■ Exercise prompt ■
Every line of the data below should be printed exactly.

[Dataset entries Boundary: Start]

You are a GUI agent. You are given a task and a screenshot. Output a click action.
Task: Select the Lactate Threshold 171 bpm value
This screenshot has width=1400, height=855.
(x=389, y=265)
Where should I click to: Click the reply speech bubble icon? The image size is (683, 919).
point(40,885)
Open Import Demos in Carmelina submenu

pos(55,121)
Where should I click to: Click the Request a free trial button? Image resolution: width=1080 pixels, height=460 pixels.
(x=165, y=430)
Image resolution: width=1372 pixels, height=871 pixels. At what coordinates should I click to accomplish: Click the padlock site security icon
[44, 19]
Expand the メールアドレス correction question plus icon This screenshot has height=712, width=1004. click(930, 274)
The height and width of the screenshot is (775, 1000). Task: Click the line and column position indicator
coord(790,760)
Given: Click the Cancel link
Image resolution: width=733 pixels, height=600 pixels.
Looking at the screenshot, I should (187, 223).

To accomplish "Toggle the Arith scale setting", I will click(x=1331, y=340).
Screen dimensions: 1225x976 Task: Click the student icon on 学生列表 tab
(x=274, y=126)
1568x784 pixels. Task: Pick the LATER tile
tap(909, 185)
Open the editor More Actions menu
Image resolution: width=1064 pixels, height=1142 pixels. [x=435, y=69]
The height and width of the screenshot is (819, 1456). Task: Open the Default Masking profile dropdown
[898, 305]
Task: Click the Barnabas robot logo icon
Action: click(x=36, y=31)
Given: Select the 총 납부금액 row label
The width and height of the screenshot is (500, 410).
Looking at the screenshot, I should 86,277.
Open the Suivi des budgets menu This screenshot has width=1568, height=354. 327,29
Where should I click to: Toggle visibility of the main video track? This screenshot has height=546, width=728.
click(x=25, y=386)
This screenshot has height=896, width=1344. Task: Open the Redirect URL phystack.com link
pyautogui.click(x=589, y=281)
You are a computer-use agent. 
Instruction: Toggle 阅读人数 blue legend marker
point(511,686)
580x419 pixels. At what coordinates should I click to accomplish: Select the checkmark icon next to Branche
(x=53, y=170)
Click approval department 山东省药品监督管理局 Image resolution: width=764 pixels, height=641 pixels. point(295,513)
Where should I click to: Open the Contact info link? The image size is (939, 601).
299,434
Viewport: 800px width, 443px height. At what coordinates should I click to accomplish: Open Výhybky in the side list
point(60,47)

[Dataset entries Boundary: End]

■ Answer box ■
You are a GUI agent. You are given a task and a screenshot. Output a click action.
Task: Select the Lactate Threshold 171 bpm value
This screenshot has width=1400, height=855.
(x=389, y=265)
Where should I click to: Click the reply speech bubble icon? The image size is (683, 919).
point(40,885)
Open Import Demos in Carmelina submenu

pos(55,121)
Where should I click to: Click the Request a free trial button? Image resolution: width=1080 pixels, height=460 pixels.
(x=165, y=430)
Image resolution: width=1372 pixels, height=871 pixels. At what coordinates should I click to accomplish: Click the padlock site security icon
[44, 19]
Expand the メールアドレス correction question plus icon This screenshot has height=712, width=1004. click(930, 274)
The height and width of the screenshot is (775, 1000). Task: Click the line and column position indicator
coord(790,760)
Given: Click the Cancel link
Image resolution: width=733 pixels, height=600 pixels.
Looking at the screenshot, I should (187, 223).

To accomplish "Toggle the Arith scale setting", I will click(x=1331, y=340).
Screen dimensions: 1225x976 Task: Click the student icon on 学生列表 tab
(x=274, y=126)
1568x784 pixels. Task: Pick the LATER tile
tap(909, 185)
Open the editor More Actions menu
Image resolution: width=1064 pixels, height=1142 pixels. [x=435, y=69]
The height and width of the screenshot is (819, 1456). Task: Open the Default Masking profile dropdown
[898, 305]
Task: Click the Barnabas robot logo icon
Action: click(x=36, y=31)
Given: Select the 총 납부금액 row label
The width and height of the screenshot is (500, 410).
Looking at the screenshot, I should 86,277.
Open the Suivi des budgets menu This screenshot has width=1568, height=354. 327,29
Where should I click to: Toggle visibility of the main video track? This screenshot has height=546, width=728.
click(x=25, y=386)
This screenshot has height=896, width=1344. Task: Open the Redirect URL phystack.com link
pyautogui.click(x=589, y=281)
You are a computer-use agent. 
Instruction: Toggle 阅读人数 blue legend marker
point(511,686)
580x419 pixels. At what coordinates should I click to accomplish: Select the checkmark icon next to Branche
(x=53, y=170)
Click approval department 山东省药品监督管理局 Image resolution: width=764 pixels, height=641 pixels. point(295,513)
Where should I click to: Open the Contact info link? The image size is (939, 601).
299,434
Viewport: 800px width, 443px height. At what coordinates should I click to accomplish: Open Výhybky in the side list
point(60,47)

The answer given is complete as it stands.